The Jesus College Choir from Cambridge will present a Sacred Choral Concert for Holy Week on 27 March 2013 at 6.30 pm at the Bom Jesus Basilica Old Goa, with music by Allegri, Byrd, Britten, Poulenc, Purcell and Tavener. Entry is free.

The Director of the Choir Mark Williams spoke to the Navhind Times in an exclusive interview.

The Jesus College choir is quite widely travelled, with recent concerts in Turkey, Belgium and the Ukraine, but this trip to India is the farthest it has gone?

The Choir enjoys performing all over the world, and in December 2012 we were delighted to have the opportunity to give a number of concerts in San Francisco, Portland and Seattle on the west coast of the USA.  I think that San Francisco is perhaps a little further from Cambridge than Goa, as the crow flies, but as we will be flying to Mumbai and then travelling by overnight train to Goa, this is certainly the most exciting journey the Choir will have made!

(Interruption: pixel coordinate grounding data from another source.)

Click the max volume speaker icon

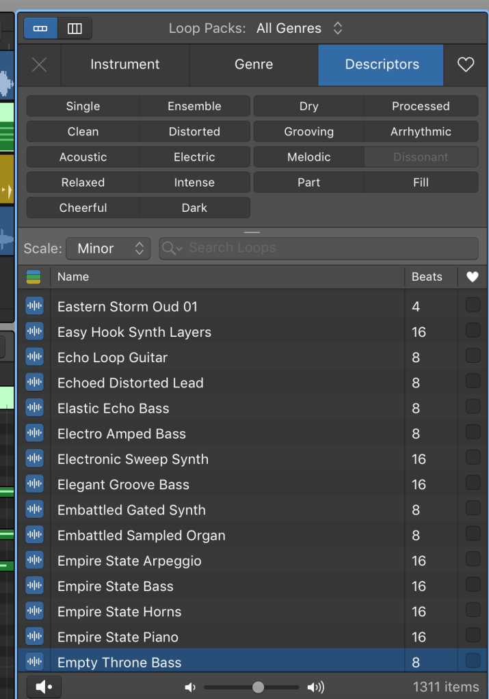tap(315, 687)
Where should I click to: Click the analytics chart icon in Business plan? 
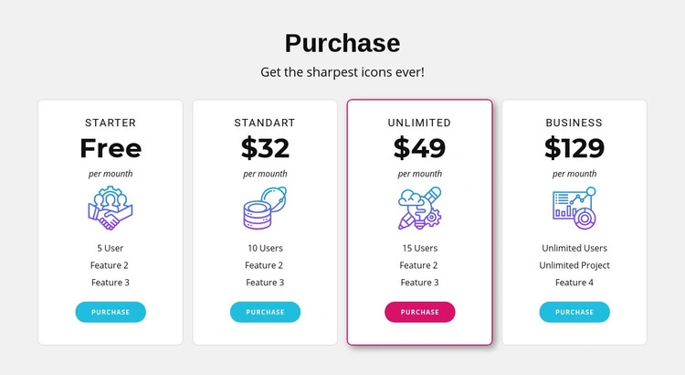point(574,208)

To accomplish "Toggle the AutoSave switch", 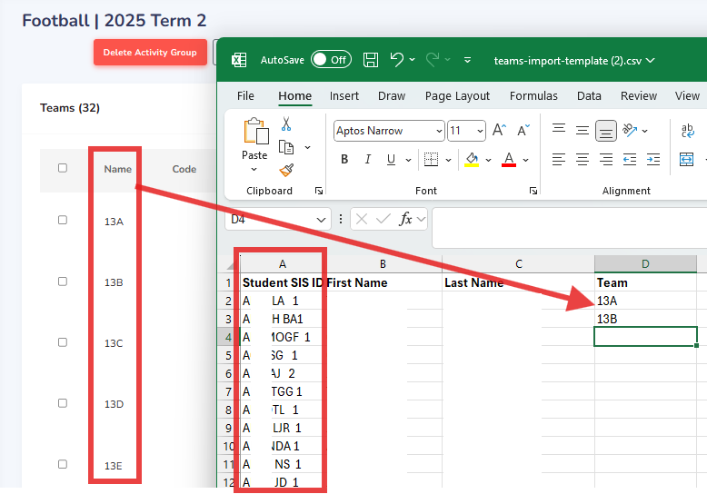I will coord(331,60).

Tell us a little about the history of the Jesus College choir. 

Jesus College began life as a convent of nuns dating back to the 12th century.  In 1496, a college, dedicated to the Blessed Virgin Mary, St John the Evangelist and the Glorious Virgin St Radegund (commonly called Jesus College) was founded on the site of the nunnery and the convent church became the college chapel.  It is in that chapel that the Choir continues to sing services in the 21st century.  The statutes of the early sixteenth-century college include references to choristers and we know that boys and men sang in the Chapel for some years before both the chapel and the choir fell into disrepair.  In the middle of the nineteenth century, a friend of the College, Sir John Sutton, arranged for Augustus Pugin (the architect of the House of Lords amongst other places) to restore and refurbish the Chapel.  A new organ was built and the choir was re-established.  By the end of the nineteenth century the choir was flourishing once more and boys from local schools sang regular services with the undergraduates.  In 1982, following the admission of women as undergraduates at Jesus College, a mixed choir was formed in order to give female students the same singing opportunities afforded to male students.  It is this choir that you will hear in our concert on 27th March.  The College still maintains a choir of men and boys which sings two services per week in the Chapel, but the boy choristers will not be joining us on this trip.

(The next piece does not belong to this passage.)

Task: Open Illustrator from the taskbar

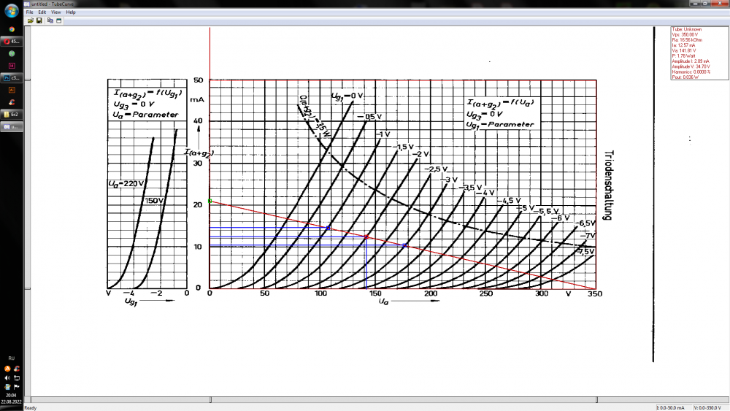Action: pyautogui.click(x=12, y=90)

How are choir members chosen? Is there a gruelling audition process?

Choir members are auditioned before they arrive as undergraduates and each year we typically take about seven or eight new students into the choir.  The auditions involve singing a chosen piece, performing various aural tests and an exercise in sight-reading.  Owing to the large amount of repertoire the Choir sings, sight-reading is an important skill but we are interested in potential as much as achievement and there is no doubt that the choral scholars develop a great deal in the course of their time in the choir, simply by virtue of singing such a large amount of music on a regular basis.

How often does the choir rehearse?

The College Choir, which is made up of male and female students, rehearses three times a week and sings two services.  The Chapel Choir, which is made up of men and boys, sings a further two services and the choristers have a further three rehearsals, so in total there are eight rehearsals and four services per week but only the Director of Music has to attend all of those!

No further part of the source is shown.